With the following experiments, we play around with layering VocalSynth 2 modules. Some vocal samples have two, three, even four VocalSynth 2 modules per track. Let's dive in!
Typically, when we hear pitch correction, it’s probably one instance of it. But with VocalSynth 2, we decided to play around with multiple layers of differently pitch-corrected vocals.
For this clip, we pasted the vocal sample on two different tracks. And each track has a different VocalSynth 2 setting. Overall, it’s nothing super radical, but it does give the vocal, which sounds like a choral “ahhhh” inside a cathedral, a slightly odd quality. Something more electronic than natural.
For Track 1, we set the vocal’s pitch to Minor A, and optimized it at Low. (Keep in mind that the vocal isn’t in the lower register, but we just wanted to see what happened if we played with this setting, and it seems to give the vocal a smoother flow.) The pitch correction is also at maximum strength and speed, but the Mix is set about halfway between Wet and Dry.
Track 2’s vocal is also in Minor A, and optimized at Low. This time, however, Strength is set to 69 and Speed is at 24. The Mix is 100% wet. When combined, the slight variances in the pitch correction create a strange electronic quality that serves as an interesting counterpoint to the original dry mix.
This experiment started with a question: What would happen if several layers of VocalSynth 2 modules were stacked on a single vocal track, each at different formant? Well, quite a lot actually.
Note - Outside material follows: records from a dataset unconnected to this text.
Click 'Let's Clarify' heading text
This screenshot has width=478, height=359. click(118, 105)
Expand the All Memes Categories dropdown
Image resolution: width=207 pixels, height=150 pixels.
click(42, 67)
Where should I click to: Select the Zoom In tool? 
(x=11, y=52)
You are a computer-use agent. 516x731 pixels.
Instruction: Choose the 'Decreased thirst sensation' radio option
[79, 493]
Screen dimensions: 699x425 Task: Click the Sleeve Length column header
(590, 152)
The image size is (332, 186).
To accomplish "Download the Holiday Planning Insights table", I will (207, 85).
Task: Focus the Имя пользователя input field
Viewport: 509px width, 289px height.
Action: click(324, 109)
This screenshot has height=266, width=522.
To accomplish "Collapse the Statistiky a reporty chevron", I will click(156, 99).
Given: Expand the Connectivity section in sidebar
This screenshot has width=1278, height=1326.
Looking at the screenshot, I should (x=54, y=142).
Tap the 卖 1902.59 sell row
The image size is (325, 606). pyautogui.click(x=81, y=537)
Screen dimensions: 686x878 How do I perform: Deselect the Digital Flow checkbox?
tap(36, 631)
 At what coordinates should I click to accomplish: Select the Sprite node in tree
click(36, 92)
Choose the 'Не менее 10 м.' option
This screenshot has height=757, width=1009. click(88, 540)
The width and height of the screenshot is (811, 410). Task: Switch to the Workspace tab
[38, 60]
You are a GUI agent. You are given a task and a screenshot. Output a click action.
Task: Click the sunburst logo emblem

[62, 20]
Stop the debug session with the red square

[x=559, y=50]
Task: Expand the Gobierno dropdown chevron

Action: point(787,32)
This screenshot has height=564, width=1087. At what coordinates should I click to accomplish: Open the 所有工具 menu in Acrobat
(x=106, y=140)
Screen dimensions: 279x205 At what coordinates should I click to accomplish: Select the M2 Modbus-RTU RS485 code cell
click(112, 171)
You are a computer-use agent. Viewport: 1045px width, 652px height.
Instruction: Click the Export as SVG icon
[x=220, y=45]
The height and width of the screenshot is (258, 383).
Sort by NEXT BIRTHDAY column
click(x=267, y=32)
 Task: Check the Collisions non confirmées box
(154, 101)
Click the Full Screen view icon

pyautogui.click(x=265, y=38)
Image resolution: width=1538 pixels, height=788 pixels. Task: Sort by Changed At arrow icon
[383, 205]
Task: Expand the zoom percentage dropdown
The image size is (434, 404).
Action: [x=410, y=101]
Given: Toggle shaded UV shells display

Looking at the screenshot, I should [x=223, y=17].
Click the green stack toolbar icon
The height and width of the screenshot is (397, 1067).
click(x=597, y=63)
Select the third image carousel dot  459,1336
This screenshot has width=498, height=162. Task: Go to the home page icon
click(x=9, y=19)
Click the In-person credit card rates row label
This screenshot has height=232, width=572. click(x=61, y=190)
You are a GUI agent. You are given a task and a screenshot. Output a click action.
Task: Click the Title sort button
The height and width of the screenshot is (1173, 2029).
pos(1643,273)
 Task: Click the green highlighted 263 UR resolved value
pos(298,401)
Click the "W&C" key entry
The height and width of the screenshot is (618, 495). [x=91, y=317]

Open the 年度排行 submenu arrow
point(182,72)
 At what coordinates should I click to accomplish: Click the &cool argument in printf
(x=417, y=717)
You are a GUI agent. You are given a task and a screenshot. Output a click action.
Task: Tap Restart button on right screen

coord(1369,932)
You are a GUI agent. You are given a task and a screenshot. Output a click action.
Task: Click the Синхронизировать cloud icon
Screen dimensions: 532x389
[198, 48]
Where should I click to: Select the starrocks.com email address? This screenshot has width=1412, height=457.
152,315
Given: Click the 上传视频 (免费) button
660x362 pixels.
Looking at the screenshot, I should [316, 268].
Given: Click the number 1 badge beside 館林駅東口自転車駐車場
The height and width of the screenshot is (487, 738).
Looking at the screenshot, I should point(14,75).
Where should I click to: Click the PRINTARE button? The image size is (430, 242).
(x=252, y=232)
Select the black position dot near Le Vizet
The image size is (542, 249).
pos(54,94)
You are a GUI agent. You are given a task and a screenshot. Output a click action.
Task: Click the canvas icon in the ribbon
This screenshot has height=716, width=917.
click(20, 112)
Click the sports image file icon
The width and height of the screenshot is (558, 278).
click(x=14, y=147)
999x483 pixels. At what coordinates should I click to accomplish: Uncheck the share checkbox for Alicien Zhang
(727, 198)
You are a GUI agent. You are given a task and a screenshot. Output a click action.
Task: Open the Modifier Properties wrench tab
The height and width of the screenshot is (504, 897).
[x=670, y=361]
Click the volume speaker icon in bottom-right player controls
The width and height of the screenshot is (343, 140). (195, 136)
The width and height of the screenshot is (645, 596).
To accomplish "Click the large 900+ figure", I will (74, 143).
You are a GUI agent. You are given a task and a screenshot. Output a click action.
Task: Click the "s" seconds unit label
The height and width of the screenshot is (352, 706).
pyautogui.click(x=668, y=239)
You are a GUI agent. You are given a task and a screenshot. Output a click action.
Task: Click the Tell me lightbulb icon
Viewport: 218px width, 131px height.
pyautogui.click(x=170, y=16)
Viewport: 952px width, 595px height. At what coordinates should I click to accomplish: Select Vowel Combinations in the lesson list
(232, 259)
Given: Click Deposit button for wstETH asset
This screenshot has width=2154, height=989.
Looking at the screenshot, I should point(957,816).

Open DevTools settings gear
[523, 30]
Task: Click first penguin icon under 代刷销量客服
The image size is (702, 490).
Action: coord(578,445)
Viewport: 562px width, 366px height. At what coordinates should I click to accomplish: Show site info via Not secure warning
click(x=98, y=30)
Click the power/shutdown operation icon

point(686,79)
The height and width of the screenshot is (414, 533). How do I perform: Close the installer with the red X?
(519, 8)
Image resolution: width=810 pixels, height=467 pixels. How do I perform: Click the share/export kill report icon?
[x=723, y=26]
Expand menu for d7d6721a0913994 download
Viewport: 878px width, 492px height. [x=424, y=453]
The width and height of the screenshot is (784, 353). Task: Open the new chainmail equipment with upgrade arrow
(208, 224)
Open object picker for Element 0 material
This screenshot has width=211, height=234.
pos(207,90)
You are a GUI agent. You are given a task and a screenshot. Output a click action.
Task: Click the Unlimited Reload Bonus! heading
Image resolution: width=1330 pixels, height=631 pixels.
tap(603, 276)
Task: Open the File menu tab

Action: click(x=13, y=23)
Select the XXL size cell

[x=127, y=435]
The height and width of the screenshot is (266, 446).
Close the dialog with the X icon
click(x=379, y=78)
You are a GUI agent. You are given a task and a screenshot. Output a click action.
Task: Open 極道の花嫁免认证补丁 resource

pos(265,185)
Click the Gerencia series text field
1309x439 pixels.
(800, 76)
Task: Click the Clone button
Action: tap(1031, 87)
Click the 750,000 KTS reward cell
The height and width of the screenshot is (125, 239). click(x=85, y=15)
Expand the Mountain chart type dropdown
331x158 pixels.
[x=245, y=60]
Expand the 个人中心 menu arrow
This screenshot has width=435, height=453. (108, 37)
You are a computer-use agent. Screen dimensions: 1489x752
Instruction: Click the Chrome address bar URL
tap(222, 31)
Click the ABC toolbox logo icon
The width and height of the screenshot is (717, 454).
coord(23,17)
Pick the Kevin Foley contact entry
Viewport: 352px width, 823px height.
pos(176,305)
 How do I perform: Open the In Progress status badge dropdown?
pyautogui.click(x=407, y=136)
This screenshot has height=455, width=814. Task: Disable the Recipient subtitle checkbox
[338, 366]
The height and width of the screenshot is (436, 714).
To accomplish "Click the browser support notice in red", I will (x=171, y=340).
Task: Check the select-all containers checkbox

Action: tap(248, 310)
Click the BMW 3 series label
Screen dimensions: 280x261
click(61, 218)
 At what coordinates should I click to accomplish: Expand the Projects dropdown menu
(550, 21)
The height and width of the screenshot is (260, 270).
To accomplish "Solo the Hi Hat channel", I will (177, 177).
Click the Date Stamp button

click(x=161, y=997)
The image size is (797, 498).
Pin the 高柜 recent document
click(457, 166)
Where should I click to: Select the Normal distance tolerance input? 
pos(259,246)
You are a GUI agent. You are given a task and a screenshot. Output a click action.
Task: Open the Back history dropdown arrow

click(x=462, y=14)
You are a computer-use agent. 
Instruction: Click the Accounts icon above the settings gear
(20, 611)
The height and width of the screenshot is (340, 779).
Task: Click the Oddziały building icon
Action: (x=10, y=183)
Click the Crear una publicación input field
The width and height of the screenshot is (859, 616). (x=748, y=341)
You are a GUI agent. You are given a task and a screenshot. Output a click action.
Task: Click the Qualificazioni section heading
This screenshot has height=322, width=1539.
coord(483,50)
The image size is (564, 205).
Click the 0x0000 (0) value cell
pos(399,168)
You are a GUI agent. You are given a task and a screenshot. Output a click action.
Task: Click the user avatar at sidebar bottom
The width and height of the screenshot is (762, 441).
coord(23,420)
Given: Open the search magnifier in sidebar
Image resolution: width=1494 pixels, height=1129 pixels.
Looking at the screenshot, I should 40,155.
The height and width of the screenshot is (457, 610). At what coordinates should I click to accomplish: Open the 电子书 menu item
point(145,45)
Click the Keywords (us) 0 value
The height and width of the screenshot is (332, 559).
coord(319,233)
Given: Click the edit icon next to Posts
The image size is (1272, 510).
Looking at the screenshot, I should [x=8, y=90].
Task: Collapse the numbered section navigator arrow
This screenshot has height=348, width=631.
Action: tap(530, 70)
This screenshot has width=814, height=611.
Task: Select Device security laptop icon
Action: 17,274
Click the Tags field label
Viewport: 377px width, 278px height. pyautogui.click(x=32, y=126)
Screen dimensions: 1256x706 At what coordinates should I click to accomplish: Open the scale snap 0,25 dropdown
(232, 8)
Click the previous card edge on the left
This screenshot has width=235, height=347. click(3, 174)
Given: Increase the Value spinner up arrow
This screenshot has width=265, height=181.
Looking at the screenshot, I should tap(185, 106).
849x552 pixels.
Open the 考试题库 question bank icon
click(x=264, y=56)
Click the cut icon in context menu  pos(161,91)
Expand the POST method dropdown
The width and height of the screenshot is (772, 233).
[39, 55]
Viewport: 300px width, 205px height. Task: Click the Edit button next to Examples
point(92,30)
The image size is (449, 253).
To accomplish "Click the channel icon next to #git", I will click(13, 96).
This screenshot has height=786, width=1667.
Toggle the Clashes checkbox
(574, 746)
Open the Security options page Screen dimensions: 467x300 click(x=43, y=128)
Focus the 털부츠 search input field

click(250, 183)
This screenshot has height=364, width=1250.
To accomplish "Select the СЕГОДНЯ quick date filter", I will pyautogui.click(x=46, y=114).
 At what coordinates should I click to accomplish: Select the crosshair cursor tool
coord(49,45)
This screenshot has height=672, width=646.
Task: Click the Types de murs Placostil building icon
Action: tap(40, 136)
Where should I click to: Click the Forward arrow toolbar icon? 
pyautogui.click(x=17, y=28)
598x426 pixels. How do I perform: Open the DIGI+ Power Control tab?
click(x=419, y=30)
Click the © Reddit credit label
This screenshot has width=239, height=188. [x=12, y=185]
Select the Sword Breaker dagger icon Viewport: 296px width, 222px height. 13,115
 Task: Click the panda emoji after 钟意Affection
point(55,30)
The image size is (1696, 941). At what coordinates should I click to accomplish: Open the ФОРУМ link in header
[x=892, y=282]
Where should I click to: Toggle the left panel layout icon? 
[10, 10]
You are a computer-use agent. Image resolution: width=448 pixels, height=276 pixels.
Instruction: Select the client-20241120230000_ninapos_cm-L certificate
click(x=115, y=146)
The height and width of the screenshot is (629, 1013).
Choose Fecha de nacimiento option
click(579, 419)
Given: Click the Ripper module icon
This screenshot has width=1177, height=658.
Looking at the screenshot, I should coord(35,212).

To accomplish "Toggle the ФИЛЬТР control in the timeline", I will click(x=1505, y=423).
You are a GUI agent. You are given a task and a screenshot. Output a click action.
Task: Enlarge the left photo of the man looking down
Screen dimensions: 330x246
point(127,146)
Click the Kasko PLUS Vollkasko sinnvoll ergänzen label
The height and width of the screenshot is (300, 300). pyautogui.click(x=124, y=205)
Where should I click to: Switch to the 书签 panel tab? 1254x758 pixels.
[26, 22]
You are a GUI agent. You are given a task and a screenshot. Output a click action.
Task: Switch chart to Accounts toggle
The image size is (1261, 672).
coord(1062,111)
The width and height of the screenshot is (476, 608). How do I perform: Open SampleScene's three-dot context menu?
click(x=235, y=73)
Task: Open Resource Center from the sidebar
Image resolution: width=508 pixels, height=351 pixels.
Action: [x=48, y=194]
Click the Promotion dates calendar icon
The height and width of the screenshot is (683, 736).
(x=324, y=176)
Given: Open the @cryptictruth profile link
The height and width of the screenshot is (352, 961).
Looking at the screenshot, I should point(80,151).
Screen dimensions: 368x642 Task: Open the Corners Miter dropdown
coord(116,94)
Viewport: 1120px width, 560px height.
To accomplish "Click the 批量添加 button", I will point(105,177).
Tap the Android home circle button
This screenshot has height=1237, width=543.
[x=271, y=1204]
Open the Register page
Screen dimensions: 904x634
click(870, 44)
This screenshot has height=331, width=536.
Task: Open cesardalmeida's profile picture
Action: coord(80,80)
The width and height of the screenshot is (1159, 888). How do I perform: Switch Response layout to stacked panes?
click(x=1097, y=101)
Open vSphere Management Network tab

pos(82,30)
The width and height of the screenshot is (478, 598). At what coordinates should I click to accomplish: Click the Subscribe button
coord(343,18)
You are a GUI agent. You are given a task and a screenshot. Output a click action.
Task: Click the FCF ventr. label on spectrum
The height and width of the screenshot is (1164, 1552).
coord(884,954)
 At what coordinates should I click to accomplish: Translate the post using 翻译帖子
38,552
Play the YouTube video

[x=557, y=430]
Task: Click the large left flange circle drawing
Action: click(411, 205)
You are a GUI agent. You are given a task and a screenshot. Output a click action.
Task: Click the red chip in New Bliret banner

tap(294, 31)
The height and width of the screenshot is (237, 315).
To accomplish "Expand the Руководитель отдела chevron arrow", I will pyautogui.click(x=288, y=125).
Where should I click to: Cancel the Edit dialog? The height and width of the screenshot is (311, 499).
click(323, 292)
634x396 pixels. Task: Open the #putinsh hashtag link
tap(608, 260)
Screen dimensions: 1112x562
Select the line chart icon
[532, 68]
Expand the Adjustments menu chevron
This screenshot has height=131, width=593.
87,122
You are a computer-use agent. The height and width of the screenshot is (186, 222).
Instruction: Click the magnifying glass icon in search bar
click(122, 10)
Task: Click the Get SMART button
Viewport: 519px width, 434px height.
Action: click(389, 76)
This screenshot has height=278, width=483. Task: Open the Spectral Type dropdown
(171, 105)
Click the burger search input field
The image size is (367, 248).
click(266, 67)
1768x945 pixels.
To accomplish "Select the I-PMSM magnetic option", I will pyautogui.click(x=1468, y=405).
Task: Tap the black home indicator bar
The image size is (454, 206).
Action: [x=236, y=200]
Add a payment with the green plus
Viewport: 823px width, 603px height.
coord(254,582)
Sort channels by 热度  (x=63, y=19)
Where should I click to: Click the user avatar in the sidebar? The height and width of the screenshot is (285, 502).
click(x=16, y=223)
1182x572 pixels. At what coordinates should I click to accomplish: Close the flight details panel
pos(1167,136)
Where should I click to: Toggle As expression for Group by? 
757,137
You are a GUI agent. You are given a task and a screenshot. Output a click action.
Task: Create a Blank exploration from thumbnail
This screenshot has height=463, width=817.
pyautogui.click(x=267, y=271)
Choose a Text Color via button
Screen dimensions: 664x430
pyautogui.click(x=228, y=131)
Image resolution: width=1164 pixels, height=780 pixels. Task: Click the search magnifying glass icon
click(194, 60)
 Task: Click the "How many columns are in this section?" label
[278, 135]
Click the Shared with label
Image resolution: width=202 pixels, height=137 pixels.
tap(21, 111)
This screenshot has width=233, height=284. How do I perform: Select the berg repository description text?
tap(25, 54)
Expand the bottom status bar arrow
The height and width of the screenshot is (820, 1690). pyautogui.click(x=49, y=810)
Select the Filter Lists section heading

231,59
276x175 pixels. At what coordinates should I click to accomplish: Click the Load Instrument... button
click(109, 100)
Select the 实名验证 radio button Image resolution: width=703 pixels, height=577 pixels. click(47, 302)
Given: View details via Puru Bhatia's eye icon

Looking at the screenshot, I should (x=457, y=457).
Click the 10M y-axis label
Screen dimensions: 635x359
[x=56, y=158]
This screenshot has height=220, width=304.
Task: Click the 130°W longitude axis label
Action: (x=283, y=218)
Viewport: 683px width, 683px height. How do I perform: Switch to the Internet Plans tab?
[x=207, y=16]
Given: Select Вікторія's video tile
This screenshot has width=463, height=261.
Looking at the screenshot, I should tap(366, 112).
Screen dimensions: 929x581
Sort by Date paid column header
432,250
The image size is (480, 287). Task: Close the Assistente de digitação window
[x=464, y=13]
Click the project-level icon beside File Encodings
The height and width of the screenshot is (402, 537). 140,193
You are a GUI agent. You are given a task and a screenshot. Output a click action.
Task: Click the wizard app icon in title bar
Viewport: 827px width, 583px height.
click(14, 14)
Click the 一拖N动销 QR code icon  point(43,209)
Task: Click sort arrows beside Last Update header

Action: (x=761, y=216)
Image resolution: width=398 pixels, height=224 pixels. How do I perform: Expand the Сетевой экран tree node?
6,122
But before we get into the approach and results, what exactly is formant shifting? Well, it’s easy to understand when comparing it to pitch shifting. In pitch shifting, whether it’s being done on a voice or instrument, the key of the notes are either shifted up or down. With formant shifting, on the other hand, the voice or instrument can go higher or lower without changing keys. So with the sample below, we took a vocal sample, and applied layers of VocalSynth 2 modules, each shifted to a different formant.
Track 1 is set to the Polyvox module with no pitch correction, and features a deep -12 formant. Track 2’s Polyvox module is set to a -6 formant. For Track 3, we set Polyvox to +6 formant, while Track 4 features +12 formant. We added a fifth track, which is a dry version of the vocal sample, so that we can still hear the singer’s original phonetic vocal sound.
In the Wet recording below, each track’s formant is introduced track-by-track, alongside it’s preceding track, until all play at once. Thus you hear Track 1, then Track 1+2, then Track 1+2+3, and so on. The overall effect is quite synthetic and rich in formants, like something you might hear on a UK garage or dubstep record.
Back in 2001, Gallic duo Air released 10,000 Hz Legend, a masterful record of shape-shifting, both from track to track and within the same song. On the track “Wonder Milky Bitch,” Nicolas Godin and Jean-Benoit Dunckel craft one of the strangest lounge pop tunes to ever grace a pair of speakers.
It’s as if Spaghetti Western composer Ennio Morricone collaborated with Lee Hazlewood on soundtracking a science fiction film from the psychedelic 60s. The song features a spoken word narrative, along with whistling, but something is just off about the vocals. Air might well have used a Boss VT-1 Vocal Transformer on this song, and the result is that it sounds like a computer simulating Lee Hazlewood’s baritone without sounding too computerized.
This is what we’re after below. We didn’t want the vocal sample to sound too computerized, like a Daft Punk track, or even some of Air’s other work. We wanted a more subtle approach to computerized vocals.
For our clip below, we multitracked the vocal across two different tracks, and used the Compuvox and Polyvox modules for both. On Track 1, we set the Compuvox module to the Hushed Murmur preset, then used Polyvox to formant shift the vocal to +2, and also added some filtering and chorus effects. We then used Compuvox’s Quirky Creature on Track 2’s vocal, and shifted Polyvox’s formant to -2, with no effects.
The results are pretty much what we were after from the beginning. The vocals aren’t too computerized. Instead, there is a nice blend between what sound like natural vocals and simulated ones, like on Air’s “Wonder Milky Bitch.”